I need help with Algebra.
Pearl writes down seven consecutive integers, and adds them up. The sum of the integers is equal to 21 times the largest of the seven integers. What is the smallest integer that Pearl wrote down?
Let x be the largest integer.
First find the sum of the integers:
\(x+(x-1)+(x-2)+(x-3)+(x-4)+(x-5)+(x-6)\)
Simplify:
\(7x-21\)
Now, since the sum or 7x - 21 is 21 times the largest of the integers or x, we can solve for x:
\(7x-21=21x\)
\(-21=14x\)
\(-1.5=x\)
Now we know the largest of the integers is -1.5.
To find the smallest integer, all we need to do is subtract 6 from -1.5:
\(-1.5-6=-7.5\)
The smallest integer Pearl wrote down was -7.5.

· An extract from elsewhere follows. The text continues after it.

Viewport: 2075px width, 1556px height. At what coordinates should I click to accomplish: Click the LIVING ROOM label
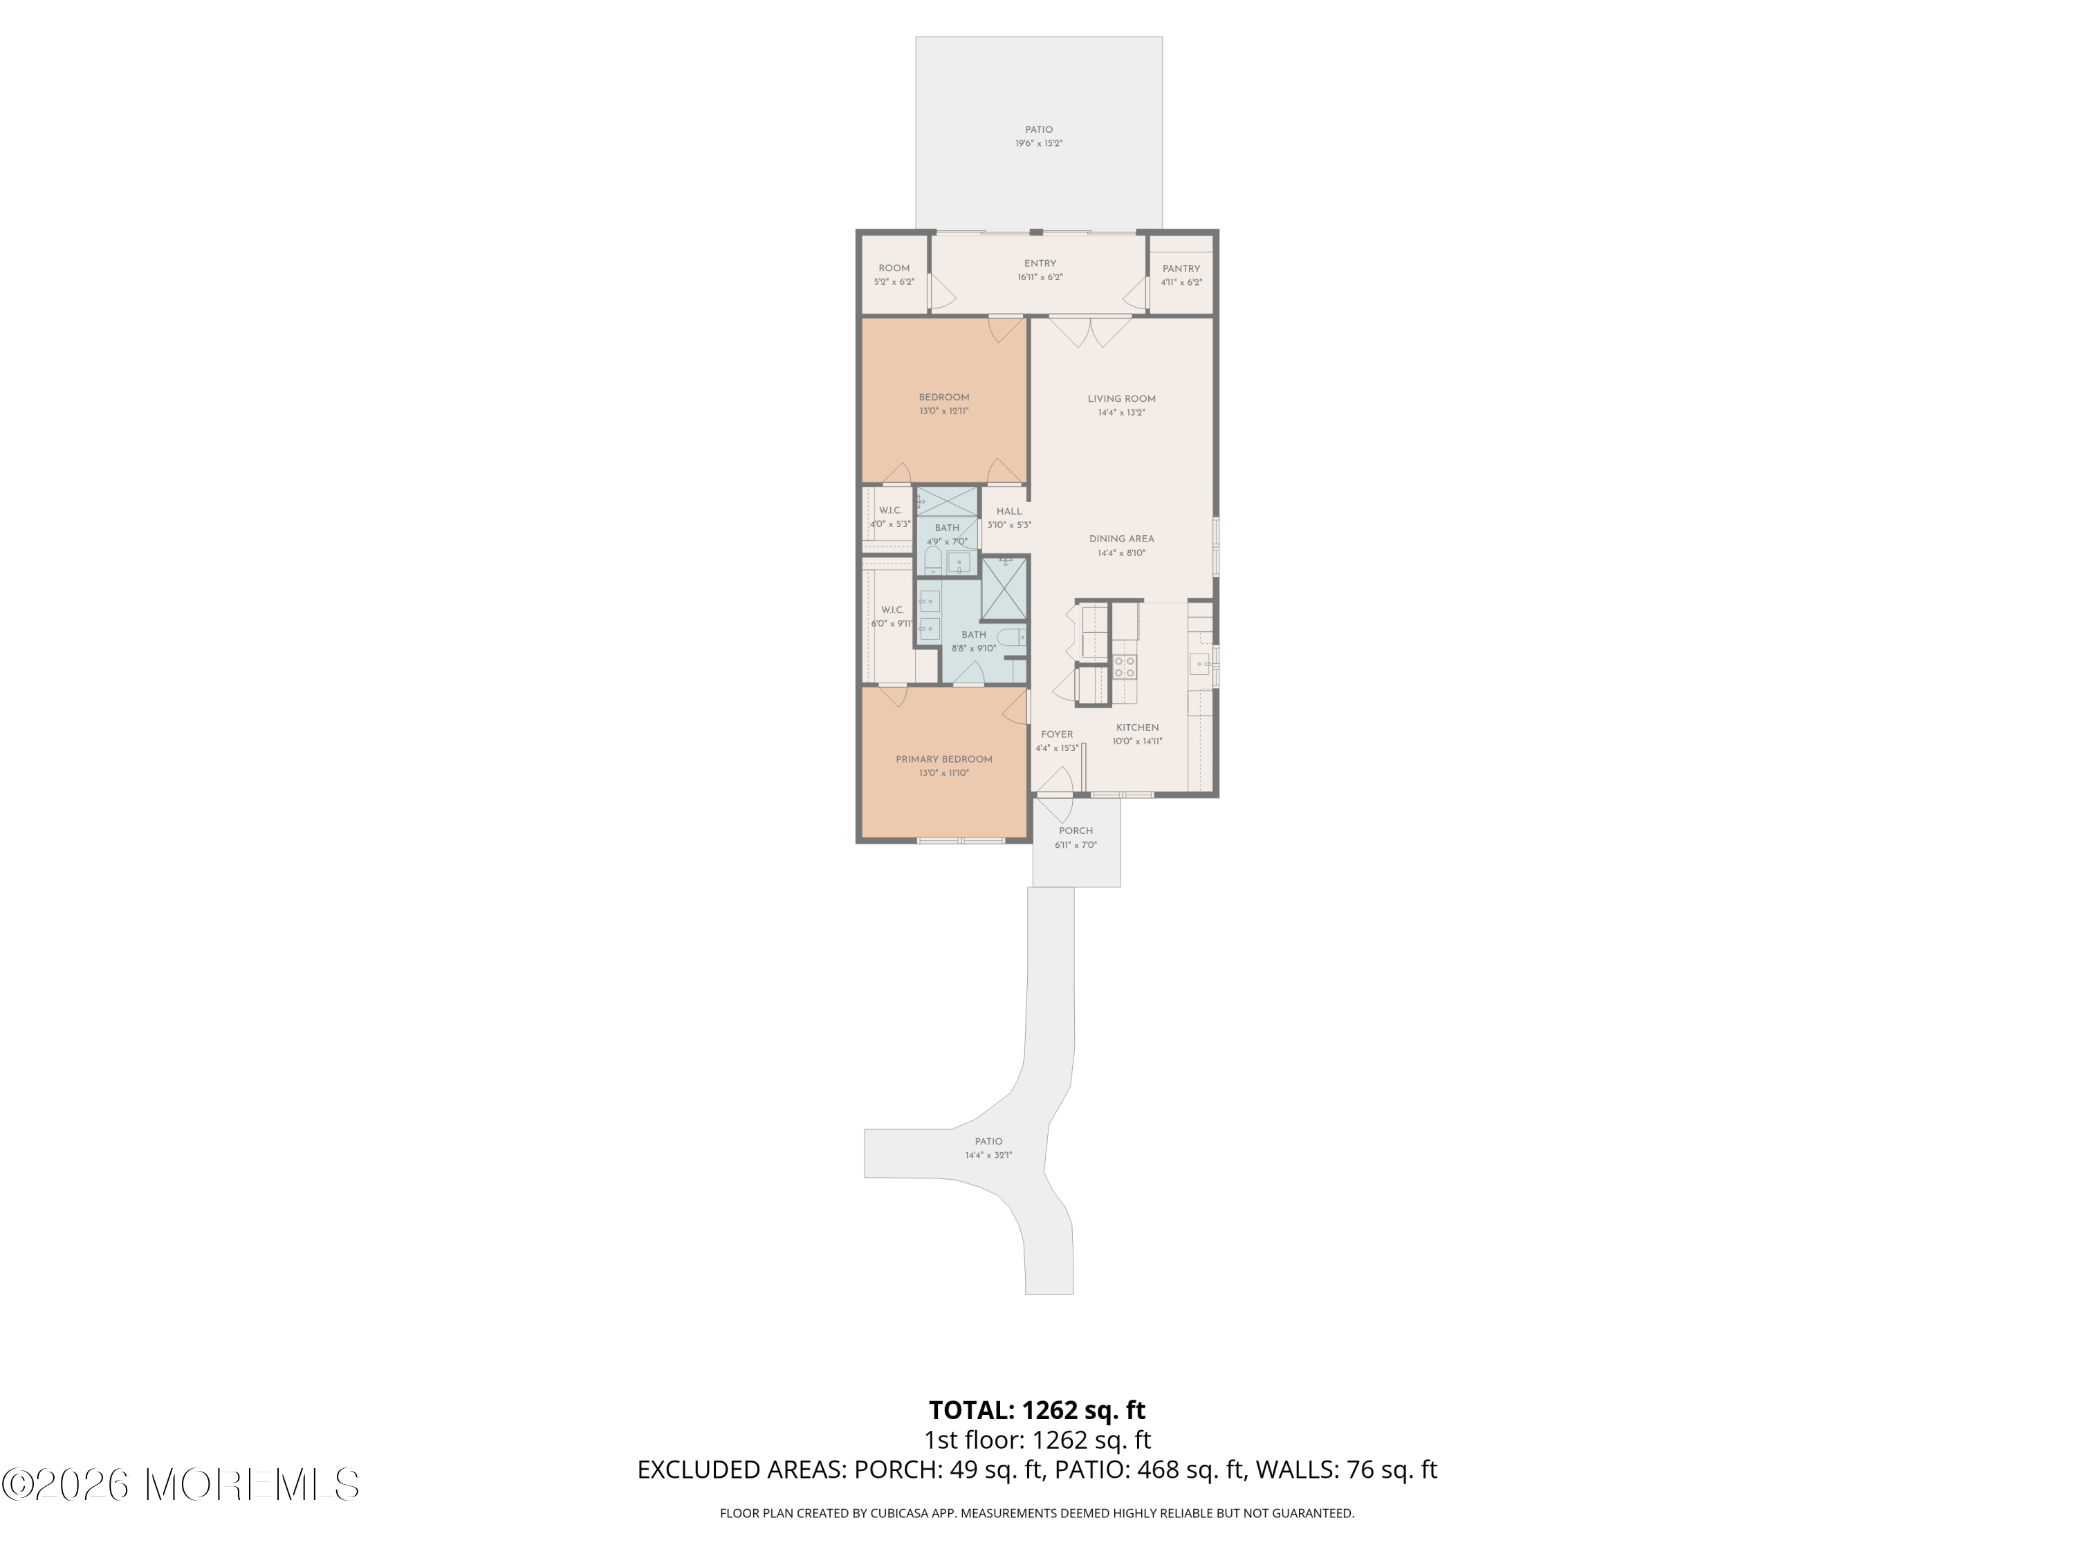(1121, 398)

The smallest integer that Pearl wrote down is 15.
Step-by-step explanation:
7 consecutive integers. They are:
a
a+1
a+2
a+3
a+4
a+5
a+6
Sum of the integers:
a + a + 1 + a + 2 + a + 3 + a + 4 + a + 5 + a + 6 = 7a + 21
6 times the largest of the seven integers.
The largest is a + 6. So
7a + 21 = 6(a + 6)
7a + 21 = 6a + 36
7a - 6a = 36 - 21
a = 15
The smallest integer that Pearl wrote down is 15.